_Page text_.

In Bullard v. Prudential Ins. Co. of America, 53 Ga. App. 721 [187 S. E. 133], the court said:
“As appears from the record and the briefs of counsel, the only issue raised in the trial was whether the plaintiff’s disability was total and permanent within the meaning of the contract of insurance. The group policy and the plaintiff’s certificate declared the total disability payable if the*210 insured employee should become totally and permanently disabled, either physically or mentally, to such an extent that he (or she) was rendered wholly, continuously, and permanently unable to engage in any occupation or perform any work for any kind of compensation of financial value during the remainder of his (or her) lifetime, etc.
“The evidence showed that the plaintiff, for three years prior to the time of his injury, was engaged in the occupation of a weaver in a cotton mill; that this work required incessant walking and standing; that after being injured he could no longer do the work and the bleachery company refused to reemploy him because of his physical incapacity; that he quit school when he was thirteen years old, having completed the sixth grade, and had no other education; that he was nineteen years old when injured; that of various employments which he had tried since losing his leg, none had afforded him any approximation of what he had earned before that, and all had been of short duration, etc.
“As was held in Prudential Insurance Co. v. South, 179 Ga. 653 [177 S. E. 499, 98 A. L. R. 781], the test is the insured’s inability ‘to pursue his ordinary work or any work of like productivity Whether this condition existed, notwithstanding the insured may have worked or have been able to work after the accident, is in this case a question for the jury.
“The evidence therefore presented an issue of fact as respects the totality of the disability, and authorized a verdict for the plaintiff. ’ ’
In Temples v. Prudential Ins. Co. of America, 18 Tenn. App. 506 [79 S. W. (2d) 608], one Temples, an uneducated man, was employed by a railway as boilermarker’s helper and insured under a group policy against total and permanent disability. While in the course of his work he sustained a rupture but continued on his job until for other reasons discharged and afterward worked in a restaurant, operated a filling station, and acted as a night watchman. In sustaining a judgment based upon the verdict of a jury in his favor the court held the question of liability one upon which a jury might legitimately pass and said that total disability and permanent disability are issues of fact to be determined on the evidence adduced in each individual case, and went on as follows:
*211 “The phrase ‘total disability’ has a well-understood meaning in the law of insurance. It does not mean a state of absolute helplessness. The decisions, almost without conflict, define that condition as an inability to do the material acts necessary to the prosecution of insured’s business or occupation (and substantially all the material acts) in (substantially) his usual or customary manner. Cases so holding are too numerous to be set out. They are cited and quoted in 14 R. C. L. 1315, 1 C. J. 462, and notes, 51 A. L. R. 1048, 41 A. L. R. 1376, 37 A.L.R. 151, 24 A. L. R. 203.

_Information_.

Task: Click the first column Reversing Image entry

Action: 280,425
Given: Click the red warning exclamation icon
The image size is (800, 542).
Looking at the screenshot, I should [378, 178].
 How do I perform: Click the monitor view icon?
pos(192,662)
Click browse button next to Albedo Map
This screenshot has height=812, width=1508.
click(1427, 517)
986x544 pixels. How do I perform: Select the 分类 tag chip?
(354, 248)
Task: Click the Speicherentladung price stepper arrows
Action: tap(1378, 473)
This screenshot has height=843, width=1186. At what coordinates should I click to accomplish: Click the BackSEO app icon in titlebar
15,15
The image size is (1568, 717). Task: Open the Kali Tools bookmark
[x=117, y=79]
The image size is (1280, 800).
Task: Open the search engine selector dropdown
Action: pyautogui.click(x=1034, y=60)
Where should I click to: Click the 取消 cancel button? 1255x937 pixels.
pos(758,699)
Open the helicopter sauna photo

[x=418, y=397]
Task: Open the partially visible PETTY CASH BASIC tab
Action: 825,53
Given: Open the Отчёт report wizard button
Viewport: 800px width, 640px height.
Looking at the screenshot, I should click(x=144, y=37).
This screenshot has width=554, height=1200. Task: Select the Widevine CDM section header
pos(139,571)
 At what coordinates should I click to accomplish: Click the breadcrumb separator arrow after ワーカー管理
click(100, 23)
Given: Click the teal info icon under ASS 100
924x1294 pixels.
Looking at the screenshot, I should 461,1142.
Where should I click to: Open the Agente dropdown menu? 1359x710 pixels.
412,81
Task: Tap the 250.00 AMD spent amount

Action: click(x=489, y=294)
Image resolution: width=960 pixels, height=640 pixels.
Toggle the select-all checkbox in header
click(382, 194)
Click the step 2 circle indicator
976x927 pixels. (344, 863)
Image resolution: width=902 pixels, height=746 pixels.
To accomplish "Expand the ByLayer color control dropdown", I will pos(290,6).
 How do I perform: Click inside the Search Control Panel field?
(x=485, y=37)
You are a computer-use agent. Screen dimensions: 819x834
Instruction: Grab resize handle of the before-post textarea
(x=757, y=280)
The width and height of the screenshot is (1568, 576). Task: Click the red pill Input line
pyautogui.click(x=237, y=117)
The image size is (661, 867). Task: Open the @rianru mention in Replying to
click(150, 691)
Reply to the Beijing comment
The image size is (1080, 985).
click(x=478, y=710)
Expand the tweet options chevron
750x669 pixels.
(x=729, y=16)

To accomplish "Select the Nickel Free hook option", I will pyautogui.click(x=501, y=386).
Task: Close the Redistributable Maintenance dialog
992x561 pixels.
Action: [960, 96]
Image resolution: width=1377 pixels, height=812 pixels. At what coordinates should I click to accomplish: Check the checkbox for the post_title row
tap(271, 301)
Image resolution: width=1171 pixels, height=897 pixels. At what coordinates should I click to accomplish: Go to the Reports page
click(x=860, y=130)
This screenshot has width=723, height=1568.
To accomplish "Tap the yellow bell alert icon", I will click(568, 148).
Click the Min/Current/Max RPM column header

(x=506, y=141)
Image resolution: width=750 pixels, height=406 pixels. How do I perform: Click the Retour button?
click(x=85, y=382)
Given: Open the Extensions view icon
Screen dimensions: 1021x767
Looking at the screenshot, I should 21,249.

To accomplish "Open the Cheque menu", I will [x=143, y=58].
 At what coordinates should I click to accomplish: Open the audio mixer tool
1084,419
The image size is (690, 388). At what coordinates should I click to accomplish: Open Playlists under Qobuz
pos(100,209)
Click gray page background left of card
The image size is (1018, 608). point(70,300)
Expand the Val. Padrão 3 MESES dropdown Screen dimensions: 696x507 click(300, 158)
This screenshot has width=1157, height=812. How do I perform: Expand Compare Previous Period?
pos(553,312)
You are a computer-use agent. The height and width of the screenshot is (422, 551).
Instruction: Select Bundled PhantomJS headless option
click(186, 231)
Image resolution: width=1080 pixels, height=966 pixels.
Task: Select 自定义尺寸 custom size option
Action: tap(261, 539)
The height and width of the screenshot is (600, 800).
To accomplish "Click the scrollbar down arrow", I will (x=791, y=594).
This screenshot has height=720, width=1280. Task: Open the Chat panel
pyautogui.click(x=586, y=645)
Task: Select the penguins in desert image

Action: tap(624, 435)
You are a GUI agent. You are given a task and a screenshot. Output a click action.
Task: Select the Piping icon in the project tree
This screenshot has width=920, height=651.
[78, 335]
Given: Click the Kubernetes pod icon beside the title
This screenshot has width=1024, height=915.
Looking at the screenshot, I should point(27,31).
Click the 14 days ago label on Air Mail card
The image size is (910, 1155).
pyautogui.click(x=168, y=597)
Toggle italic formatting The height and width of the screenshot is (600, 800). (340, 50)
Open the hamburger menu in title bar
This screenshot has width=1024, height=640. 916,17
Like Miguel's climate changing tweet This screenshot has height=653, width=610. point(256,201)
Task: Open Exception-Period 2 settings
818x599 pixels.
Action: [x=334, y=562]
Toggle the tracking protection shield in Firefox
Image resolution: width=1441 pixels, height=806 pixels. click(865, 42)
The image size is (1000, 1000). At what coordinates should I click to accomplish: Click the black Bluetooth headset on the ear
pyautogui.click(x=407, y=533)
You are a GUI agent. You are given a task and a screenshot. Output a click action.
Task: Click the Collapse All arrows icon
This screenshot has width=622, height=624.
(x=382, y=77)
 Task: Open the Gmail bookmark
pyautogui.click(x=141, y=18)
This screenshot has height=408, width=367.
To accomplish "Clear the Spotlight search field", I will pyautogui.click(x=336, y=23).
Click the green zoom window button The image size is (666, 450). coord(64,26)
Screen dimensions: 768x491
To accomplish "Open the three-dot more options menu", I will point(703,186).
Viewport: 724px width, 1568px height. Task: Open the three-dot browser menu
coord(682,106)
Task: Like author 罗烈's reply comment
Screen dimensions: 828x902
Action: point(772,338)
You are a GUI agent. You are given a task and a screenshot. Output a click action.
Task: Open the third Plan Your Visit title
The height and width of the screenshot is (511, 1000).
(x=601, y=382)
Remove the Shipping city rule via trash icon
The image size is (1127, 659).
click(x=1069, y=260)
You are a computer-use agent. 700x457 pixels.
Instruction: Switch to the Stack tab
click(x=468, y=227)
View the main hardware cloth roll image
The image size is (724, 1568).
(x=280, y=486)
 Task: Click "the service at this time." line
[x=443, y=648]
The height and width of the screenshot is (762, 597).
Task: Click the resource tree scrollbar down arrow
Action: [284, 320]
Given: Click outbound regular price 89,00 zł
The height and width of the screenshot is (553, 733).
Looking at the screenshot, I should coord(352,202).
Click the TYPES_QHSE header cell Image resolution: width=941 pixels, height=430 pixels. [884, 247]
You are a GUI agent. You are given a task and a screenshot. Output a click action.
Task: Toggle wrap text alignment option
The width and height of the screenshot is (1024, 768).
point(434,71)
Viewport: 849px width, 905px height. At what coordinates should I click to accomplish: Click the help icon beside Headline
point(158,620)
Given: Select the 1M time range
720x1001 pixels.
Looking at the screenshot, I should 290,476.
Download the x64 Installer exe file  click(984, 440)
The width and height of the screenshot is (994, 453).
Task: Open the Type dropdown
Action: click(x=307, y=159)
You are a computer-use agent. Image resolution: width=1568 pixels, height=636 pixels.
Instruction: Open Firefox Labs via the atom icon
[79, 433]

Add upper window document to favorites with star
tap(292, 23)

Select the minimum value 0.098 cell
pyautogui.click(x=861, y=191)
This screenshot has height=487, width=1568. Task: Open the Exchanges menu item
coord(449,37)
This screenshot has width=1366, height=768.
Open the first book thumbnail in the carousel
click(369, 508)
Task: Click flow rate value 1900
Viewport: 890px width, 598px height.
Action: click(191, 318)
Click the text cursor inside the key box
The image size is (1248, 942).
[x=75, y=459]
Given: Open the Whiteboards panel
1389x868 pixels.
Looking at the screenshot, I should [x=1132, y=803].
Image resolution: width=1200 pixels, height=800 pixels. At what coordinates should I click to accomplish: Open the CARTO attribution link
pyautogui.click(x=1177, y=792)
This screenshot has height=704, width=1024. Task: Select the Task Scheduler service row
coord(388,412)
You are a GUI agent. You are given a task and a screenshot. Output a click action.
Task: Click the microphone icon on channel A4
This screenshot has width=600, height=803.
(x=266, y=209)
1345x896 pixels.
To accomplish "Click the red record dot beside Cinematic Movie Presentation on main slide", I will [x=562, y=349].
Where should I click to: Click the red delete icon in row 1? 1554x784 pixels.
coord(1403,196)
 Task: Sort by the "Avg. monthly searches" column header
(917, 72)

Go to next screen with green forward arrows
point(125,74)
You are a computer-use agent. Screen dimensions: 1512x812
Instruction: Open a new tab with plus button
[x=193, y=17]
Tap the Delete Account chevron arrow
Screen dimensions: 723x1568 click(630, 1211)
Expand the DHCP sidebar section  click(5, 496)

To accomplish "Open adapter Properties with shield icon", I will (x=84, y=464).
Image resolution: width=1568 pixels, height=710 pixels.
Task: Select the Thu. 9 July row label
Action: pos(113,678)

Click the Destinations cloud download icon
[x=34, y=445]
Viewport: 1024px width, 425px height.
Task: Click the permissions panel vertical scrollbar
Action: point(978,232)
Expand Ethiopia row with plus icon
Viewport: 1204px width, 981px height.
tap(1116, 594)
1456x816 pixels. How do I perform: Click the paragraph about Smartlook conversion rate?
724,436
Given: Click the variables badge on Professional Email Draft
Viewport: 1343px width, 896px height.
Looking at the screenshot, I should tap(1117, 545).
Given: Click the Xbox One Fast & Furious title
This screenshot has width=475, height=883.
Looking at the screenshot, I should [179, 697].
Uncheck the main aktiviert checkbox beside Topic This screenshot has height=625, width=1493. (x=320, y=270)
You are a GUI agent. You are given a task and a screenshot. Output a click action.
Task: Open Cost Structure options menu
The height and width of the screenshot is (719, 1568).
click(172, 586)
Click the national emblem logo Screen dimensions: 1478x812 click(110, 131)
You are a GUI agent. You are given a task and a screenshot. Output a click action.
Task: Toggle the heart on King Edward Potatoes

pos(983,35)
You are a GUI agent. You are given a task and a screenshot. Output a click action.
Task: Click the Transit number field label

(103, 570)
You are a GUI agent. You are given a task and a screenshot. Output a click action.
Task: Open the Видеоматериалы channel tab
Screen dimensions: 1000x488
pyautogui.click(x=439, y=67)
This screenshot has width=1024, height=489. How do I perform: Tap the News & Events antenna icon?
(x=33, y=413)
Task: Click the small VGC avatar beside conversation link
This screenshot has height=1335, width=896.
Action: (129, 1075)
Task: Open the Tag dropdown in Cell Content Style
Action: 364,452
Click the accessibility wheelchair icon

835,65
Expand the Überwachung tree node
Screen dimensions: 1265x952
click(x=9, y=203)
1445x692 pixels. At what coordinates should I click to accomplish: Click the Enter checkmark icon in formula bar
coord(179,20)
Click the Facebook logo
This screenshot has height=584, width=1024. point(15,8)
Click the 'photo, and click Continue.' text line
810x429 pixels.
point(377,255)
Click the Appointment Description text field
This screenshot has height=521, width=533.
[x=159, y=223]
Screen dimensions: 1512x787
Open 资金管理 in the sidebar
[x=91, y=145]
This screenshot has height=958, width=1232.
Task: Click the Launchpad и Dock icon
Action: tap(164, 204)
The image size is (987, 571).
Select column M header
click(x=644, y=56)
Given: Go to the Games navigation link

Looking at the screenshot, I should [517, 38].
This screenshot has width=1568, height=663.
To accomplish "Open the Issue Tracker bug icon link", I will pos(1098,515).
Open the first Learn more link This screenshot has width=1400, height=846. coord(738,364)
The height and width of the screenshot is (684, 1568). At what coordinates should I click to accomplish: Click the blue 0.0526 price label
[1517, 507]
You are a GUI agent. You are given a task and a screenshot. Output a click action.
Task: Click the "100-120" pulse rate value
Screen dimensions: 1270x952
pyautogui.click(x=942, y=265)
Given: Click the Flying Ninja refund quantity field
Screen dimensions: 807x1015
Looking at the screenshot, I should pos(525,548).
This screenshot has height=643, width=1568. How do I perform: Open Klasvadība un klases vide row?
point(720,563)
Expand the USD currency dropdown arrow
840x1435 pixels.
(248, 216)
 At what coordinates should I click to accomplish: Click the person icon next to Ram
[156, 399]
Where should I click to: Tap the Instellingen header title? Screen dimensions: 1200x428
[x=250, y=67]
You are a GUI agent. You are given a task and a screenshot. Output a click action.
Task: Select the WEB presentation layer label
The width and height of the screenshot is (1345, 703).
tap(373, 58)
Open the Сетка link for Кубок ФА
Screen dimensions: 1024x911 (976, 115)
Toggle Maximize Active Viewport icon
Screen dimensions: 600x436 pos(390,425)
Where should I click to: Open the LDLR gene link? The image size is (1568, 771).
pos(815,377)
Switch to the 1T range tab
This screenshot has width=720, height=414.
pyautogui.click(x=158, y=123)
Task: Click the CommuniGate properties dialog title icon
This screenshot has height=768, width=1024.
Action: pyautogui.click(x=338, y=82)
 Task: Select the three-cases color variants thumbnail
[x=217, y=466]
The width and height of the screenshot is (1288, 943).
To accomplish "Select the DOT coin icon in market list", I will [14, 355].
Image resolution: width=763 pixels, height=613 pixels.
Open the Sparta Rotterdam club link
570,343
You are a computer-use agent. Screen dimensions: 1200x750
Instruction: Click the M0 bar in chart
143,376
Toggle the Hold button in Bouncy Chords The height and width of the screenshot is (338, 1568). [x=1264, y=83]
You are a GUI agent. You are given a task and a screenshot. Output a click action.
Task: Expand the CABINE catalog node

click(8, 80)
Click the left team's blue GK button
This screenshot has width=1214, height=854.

_Exercise instructions_. Condense the paragraph of the court excerpt that begins "The evidence showed that" into a bulleted list of its main facts. The material is not needed for what follows.

_Result_.
- For three years before his injury, the plaintiff worked as a weaver in a cotton mill, a job that required constant walking and standing.
- After the injury he could no longer do that work, and the bleachery company refused to rehire him because of his physical incapacity.
- He left school at thirteen after completing the sixth grade and had no other education.
- He was nineteen when he was injured.
- Since losing his leg, none of the jobs he tried paid anything close to what he had earned before, and all of them were short-lived.